**TASK DESCRIPTION**
Rewrite the items from the line containing "Describe the element" through the end of the items, replacing "screenshot" with "screen capture" and leaving everything else unchanged. Leave the pictures out of your answer.

Stored items
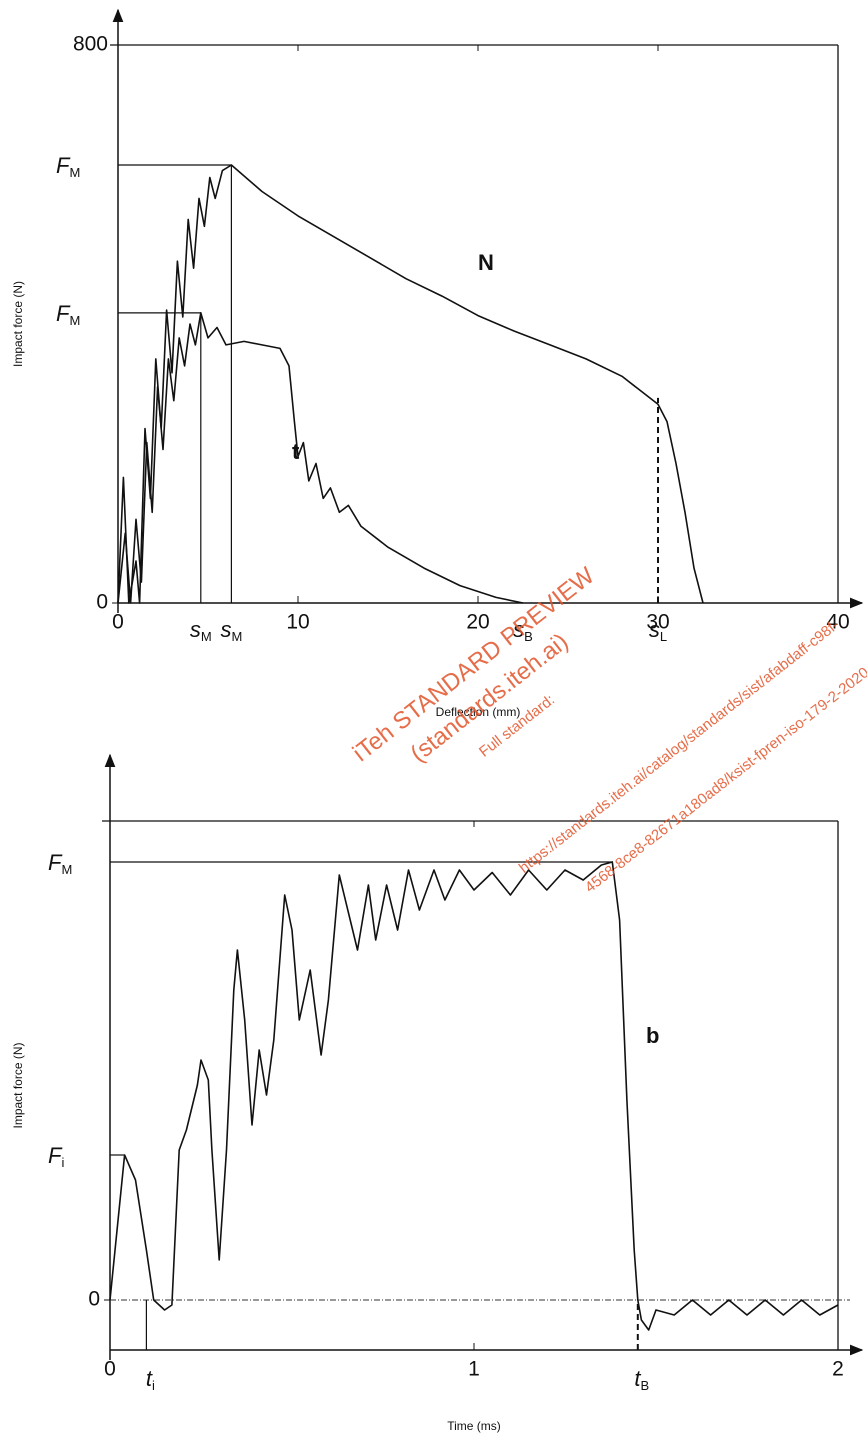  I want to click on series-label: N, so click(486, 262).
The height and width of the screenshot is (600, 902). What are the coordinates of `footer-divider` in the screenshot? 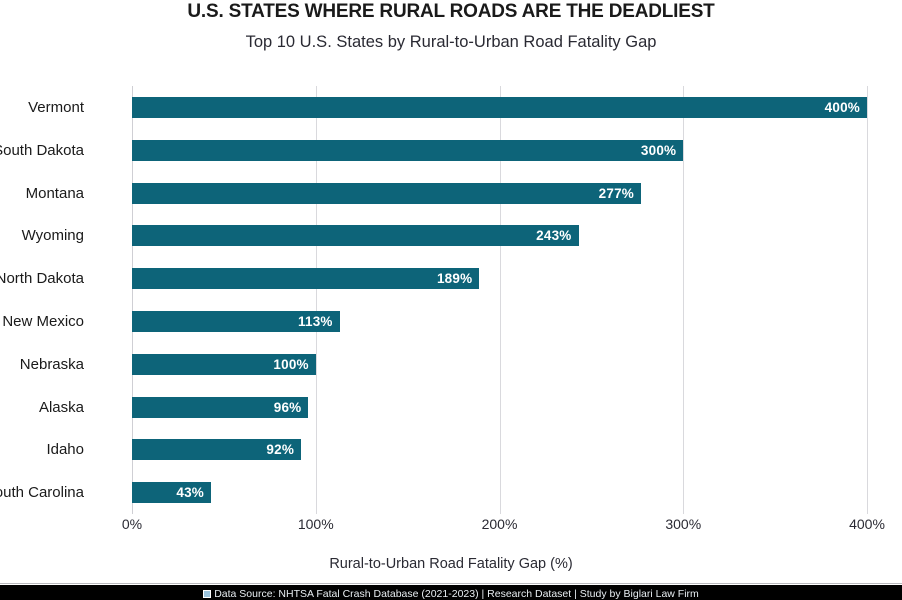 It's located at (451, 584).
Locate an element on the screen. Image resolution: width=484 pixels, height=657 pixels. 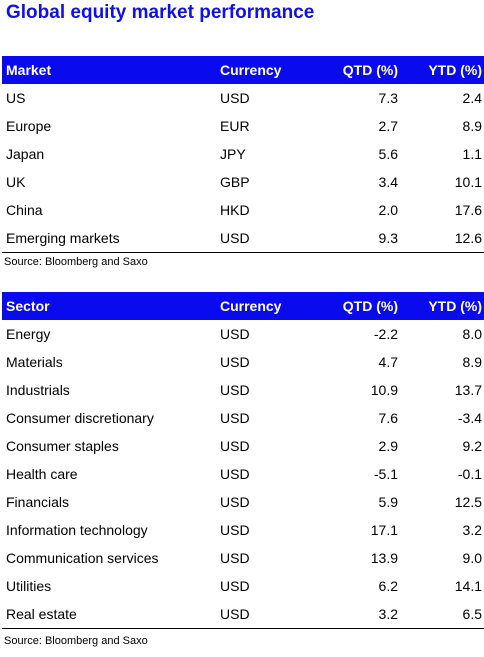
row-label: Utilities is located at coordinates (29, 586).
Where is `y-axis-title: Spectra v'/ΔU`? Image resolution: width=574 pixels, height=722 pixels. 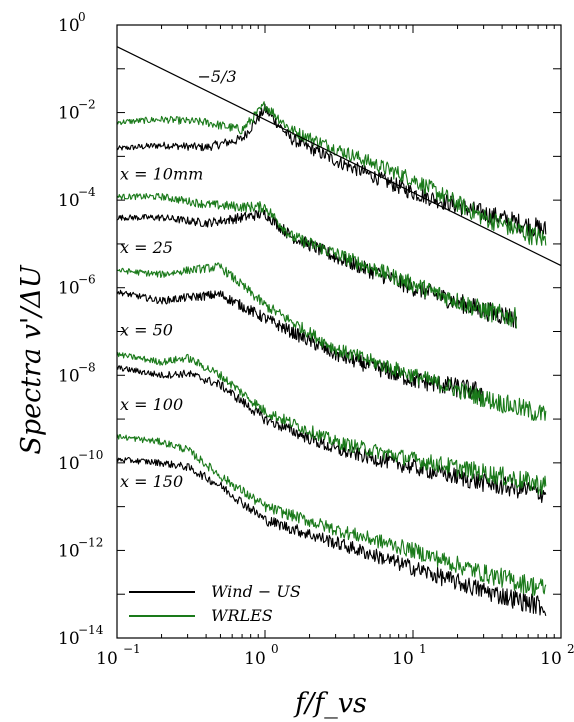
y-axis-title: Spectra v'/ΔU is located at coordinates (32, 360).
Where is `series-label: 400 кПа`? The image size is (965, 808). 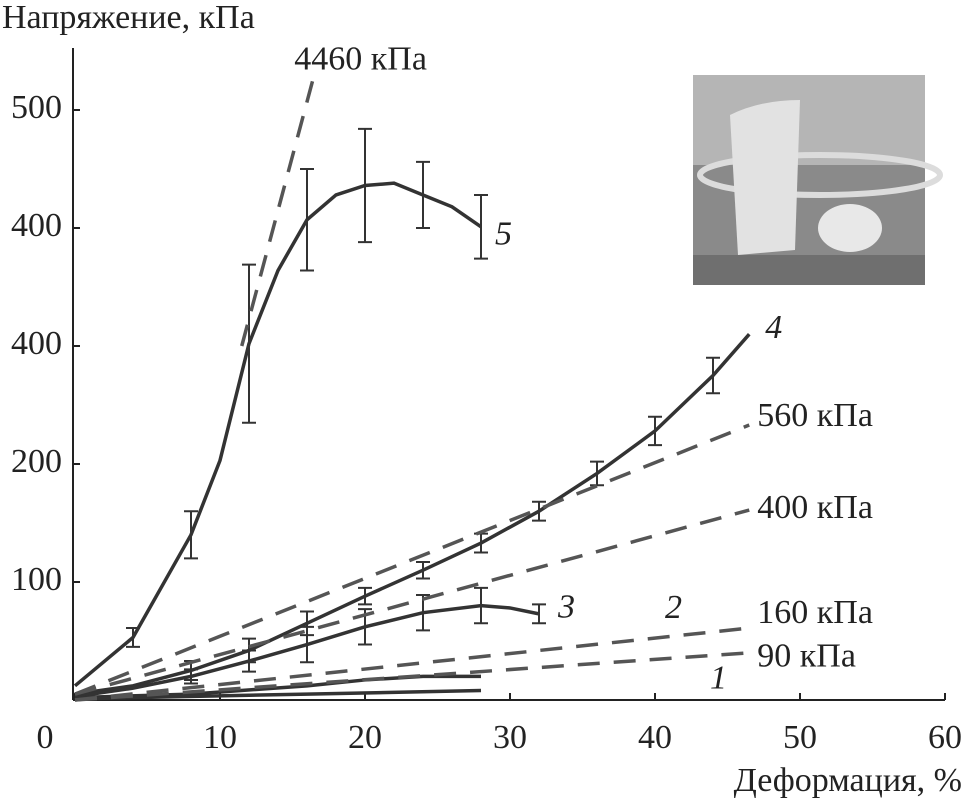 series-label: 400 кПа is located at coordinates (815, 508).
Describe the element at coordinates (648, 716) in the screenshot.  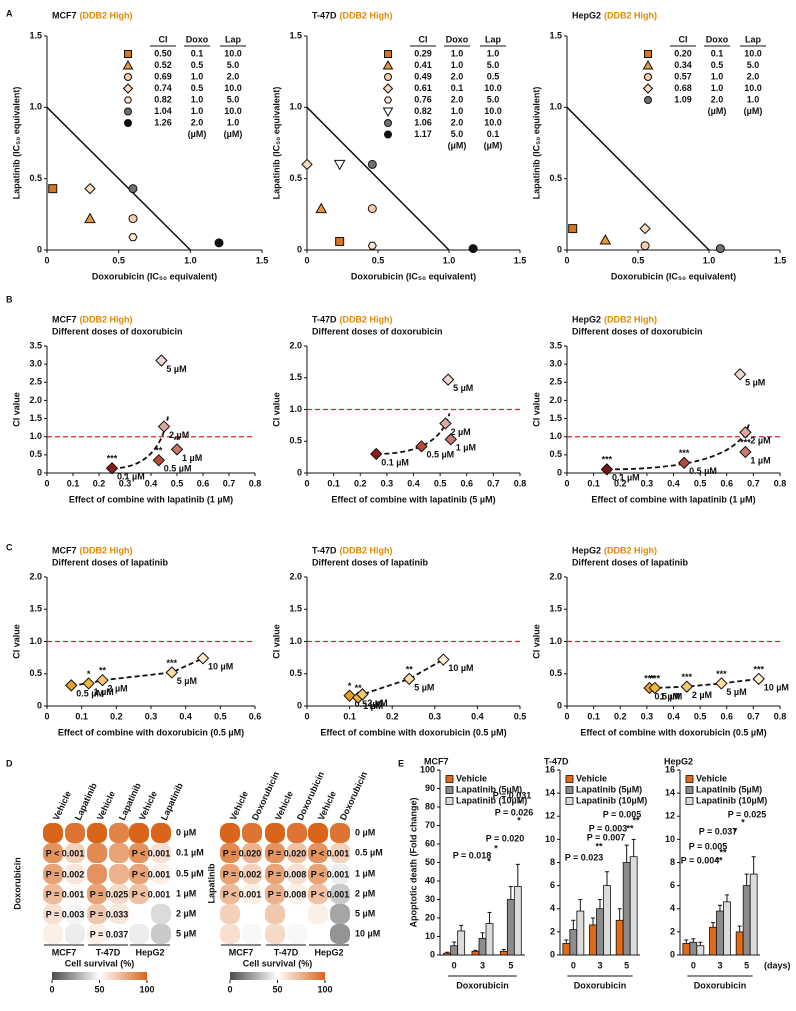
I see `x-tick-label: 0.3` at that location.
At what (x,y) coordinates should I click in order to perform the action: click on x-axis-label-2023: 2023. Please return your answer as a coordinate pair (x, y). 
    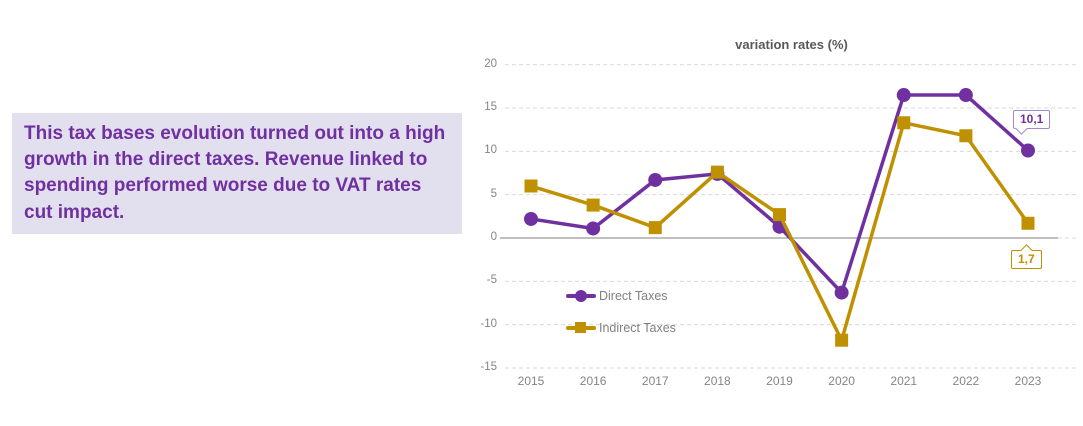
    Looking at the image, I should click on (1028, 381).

**SOLUTION TO THIS PROBLEM**
Describe the element at coordinates (648, 716) in the screen capture.  
I see `x-tick-label: 0.3` at that location.
At what (x,y) coordinates should I click in order to perform the action: click on x-axis-label-2023: 2023. Please return your answer as a coordinate pair (x, y). 
    Looking at the image, I should click on (1028, 381).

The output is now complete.